Bij wiskunde valt voor de kinderen veel te ontdekken. Ze maken kennis met onderwerpen die op de middelbare school vaak niet eens aan de orde komen (bijvoorbeeld de regelmatige veelvlakken, of binair/octaal/hexadecimaal rekenen). Het getal pi wordt echt ontdekt in plaats van het (zoals op het vwo) in een boek uit de lucht te laten vallen. Waarom zouden we de stelling van Thales (normaal in vwo 4 of 5) niet langs laten komen? Wat is de vierkleurenstelling, en onder welke omstandigheden gaat die niet meer op?

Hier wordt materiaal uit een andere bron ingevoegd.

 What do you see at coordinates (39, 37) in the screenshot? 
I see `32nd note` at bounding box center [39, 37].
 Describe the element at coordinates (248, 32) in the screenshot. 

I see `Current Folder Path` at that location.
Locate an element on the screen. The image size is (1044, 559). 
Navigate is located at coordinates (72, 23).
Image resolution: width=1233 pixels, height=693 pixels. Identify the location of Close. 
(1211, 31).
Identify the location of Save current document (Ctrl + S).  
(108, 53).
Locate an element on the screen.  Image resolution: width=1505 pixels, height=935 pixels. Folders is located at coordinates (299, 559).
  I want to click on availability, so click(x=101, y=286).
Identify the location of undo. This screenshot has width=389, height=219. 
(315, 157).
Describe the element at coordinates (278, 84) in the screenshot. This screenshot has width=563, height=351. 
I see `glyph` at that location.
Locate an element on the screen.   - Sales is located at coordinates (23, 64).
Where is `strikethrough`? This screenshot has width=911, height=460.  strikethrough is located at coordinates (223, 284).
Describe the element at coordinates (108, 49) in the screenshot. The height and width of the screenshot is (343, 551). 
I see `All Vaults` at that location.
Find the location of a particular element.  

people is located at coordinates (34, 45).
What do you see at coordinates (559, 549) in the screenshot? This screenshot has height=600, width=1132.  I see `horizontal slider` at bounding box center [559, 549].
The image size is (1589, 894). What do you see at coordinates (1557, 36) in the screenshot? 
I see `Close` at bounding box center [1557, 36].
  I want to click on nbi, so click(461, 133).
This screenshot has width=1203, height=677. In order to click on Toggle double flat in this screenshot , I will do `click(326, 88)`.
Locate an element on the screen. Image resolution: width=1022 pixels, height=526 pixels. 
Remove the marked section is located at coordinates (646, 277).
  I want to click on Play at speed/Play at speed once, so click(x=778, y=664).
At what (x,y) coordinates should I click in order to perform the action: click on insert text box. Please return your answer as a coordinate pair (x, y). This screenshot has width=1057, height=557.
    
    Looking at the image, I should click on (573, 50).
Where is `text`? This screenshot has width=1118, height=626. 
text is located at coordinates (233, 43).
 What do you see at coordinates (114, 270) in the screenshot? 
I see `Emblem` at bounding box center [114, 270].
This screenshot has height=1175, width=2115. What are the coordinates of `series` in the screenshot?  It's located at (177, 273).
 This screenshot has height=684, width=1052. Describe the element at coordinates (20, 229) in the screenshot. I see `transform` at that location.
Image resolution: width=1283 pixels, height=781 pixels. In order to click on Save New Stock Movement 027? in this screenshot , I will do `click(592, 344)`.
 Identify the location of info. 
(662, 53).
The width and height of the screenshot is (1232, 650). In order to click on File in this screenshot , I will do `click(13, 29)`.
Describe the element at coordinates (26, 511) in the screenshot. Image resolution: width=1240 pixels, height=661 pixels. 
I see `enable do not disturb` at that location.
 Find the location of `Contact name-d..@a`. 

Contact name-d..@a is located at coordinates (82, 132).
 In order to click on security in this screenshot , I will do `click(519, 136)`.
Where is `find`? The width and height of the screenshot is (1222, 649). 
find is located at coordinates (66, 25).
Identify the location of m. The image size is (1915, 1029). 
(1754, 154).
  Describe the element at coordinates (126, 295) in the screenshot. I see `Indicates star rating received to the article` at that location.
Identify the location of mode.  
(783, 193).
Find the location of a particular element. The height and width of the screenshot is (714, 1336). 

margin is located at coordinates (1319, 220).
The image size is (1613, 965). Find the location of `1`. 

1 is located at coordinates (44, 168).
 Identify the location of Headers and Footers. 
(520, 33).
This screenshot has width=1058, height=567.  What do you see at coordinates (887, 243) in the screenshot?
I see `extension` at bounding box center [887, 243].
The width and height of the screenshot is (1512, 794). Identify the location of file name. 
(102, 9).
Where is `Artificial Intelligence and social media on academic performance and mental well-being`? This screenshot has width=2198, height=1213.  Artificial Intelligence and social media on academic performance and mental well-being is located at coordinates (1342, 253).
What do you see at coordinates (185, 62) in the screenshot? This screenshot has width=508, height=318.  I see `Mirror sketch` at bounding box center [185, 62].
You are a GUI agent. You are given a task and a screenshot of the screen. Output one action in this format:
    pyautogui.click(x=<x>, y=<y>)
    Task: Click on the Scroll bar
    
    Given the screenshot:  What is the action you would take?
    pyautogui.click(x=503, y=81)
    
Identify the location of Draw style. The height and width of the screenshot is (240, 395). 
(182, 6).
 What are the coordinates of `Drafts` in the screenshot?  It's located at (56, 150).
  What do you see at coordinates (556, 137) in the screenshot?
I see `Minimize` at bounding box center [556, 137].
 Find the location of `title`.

Dit klinkt allemaal misschien heel moeilijk – maar de kern is: het is léuk om dingen te ontdekken. En soms moet je je best doen om de vinger achter iets te krijgen…
Bij o&o wordt het denken op allerlei manieren gestimuleerd aan de hand van uiteenlopende opdrachten, zoals:
– onderzoek welk merk keukenpapier per eurocent het meeste vocht opneemt
– ontwerp en bouw een brug die een maximaal gewicht kan houden
– maak een “eivanger” waarin een ei bij een val van 4 meter héél blijft
Er wordt in kleine groepjes aan de opdrachten gewerkt. Soms is rivaliteit tussen de groepjes inherent aan de opdracht (“welke brug is de sterkste?”). Maar het gaat natuurlijk vooral om het denk- en leerproces. Om de samenwerking in een groepje. En om hoe groepjes van elkáár kunnen leren.